Caldera's an interesting band; they're a French four-piece that plays a style of music similar to obscure doom metal band Centrifuge, albeit with a more emotional sound and organic feel. Caldera's music could be best described as a combination of a pinch each of traditional doom and stoner metal added to a pot of Pelican-style post-metal. Like that band, Caldera's work is entirely instrumental, and again like them, it never feels like something is missing from the equation due to the absence of vocals. If anything, it gives the music an even more open and flowing feel, like you're lost in a forest with no humans for miles. It's a particularly evocative release from a collective of artists with great talent in their field.
You could describe Caldera as being a metal jam band pretty accurately. The tracks, in true post-metal style, are fairly winding and journeylike in tone, with little in the way of repetition or traditional song structures. The lack of vocals accentuates this even more, preventing any one instrument from 'leading the way'; drums, guitars, and bass are all generally doing very different things. Like most post-metal, the music is structured around peaks and valleys, but unlike a band such as Isis, the climaxes of Caldera's music don't necessarily indicate an end or progression; Caldera's songs are more like fragments of endless processions of melody and rhythm. It's perhaps even less 'songy' music than Pelican in that they aren't easy musical units ready for consumption. Caldera's music is a more challenging listen than most, but it's equally rewarding in that difficulty: it demands from the listener and gives you more than most.

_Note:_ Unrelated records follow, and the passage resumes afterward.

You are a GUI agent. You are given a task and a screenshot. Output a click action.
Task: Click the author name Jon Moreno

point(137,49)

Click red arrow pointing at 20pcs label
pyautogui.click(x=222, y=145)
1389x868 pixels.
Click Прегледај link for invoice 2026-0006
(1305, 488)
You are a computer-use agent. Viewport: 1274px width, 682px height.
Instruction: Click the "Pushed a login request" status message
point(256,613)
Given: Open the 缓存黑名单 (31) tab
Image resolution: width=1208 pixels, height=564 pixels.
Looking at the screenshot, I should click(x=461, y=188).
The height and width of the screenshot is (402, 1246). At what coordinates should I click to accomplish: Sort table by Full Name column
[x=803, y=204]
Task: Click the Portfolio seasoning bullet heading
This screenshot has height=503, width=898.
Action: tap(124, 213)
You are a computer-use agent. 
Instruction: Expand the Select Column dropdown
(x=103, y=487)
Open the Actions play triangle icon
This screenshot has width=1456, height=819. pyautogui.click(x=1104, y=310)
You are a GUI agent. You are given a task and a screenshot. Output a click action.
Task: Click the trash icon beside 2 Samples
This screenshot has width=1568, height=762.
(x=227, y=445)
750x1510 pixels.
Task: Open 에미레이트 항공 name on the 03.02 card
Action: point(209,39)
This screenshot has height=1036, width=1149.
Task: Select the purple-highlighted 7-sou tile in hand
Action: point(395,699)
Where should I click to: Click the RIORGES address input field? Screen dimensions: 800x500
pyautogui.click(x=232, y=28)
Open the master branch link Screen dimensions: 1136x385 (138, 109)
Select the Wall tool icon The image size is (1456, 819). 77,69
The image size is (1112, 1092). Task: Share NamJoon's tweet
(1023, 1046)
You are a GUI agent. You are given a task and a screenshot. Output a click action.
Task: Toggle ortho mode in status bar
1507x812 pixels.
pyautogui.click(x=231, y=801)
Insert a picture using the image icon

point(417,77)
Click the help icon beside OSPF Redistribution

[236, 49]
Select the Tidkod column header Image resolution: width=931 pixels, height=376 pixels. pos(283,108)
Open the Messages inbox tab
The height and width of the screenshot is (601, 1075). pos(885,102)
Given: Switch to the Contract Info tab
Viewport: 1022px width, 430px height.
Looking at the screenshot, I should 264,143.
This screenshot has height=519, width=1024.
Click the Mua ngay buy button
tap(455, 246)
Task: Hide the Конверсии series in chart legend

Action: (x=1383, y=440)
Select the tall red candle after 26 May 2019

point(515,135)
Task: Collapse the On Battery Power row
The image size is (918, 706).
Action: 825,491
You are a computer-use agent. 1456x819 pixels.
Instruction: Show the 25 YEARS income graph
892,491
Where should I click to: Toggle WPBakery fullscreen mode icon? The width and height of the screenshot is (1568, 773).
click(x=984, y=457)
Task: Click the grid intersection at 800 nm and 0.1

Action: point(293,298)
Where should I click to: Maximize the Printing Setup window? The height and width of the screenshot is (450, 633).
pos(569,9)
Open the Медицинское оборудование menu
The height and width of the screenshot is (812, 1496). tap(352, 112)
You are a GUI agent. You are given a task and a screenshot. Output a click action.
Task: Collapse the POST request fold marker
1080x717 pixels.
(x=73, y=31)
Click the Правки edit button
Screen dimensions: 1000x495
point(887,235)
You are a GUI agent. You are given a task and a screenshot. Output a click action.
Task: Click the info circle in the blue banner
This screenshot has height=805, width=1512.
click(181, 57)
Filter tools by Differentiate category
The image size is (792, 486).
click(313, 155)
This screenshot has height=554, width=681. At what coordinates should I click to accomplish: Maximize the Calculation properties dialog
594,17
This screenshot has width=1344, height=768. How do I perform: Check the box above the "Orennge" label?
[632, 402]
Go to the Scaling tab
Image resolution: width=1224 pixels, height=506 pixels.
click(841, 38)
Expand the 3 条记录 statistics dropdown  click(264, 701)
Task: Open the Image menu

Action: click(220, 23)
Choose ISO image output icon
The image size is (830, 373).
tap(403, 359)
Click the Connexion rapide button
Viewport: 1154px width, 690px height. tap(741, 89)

The production offers a lot of acoustic space for very natural-sounding instruments. It helps add to the woodsy tone of the music; lots of clean guitar and bass sections merge with the more bombastic electrified parts to provide a very flowing listening experience. The tracks aren't very individualized, but they make up for that with providing the very whole experience that is 'Mist Through Your Consciousness'. The recurring motif of trees isn't a coincidence; this is music to be lost in the forest to, and to take in the grandeur, beauty, and cruelty of nature. It's a poetic album, moreso than most in the metal scene today, and it is daringly executed through its directionless meandering of instruments. You could accuse this music of being emotionless, but that's not what it is; it's the sound of being stranded in a world that feels no emotion towards you.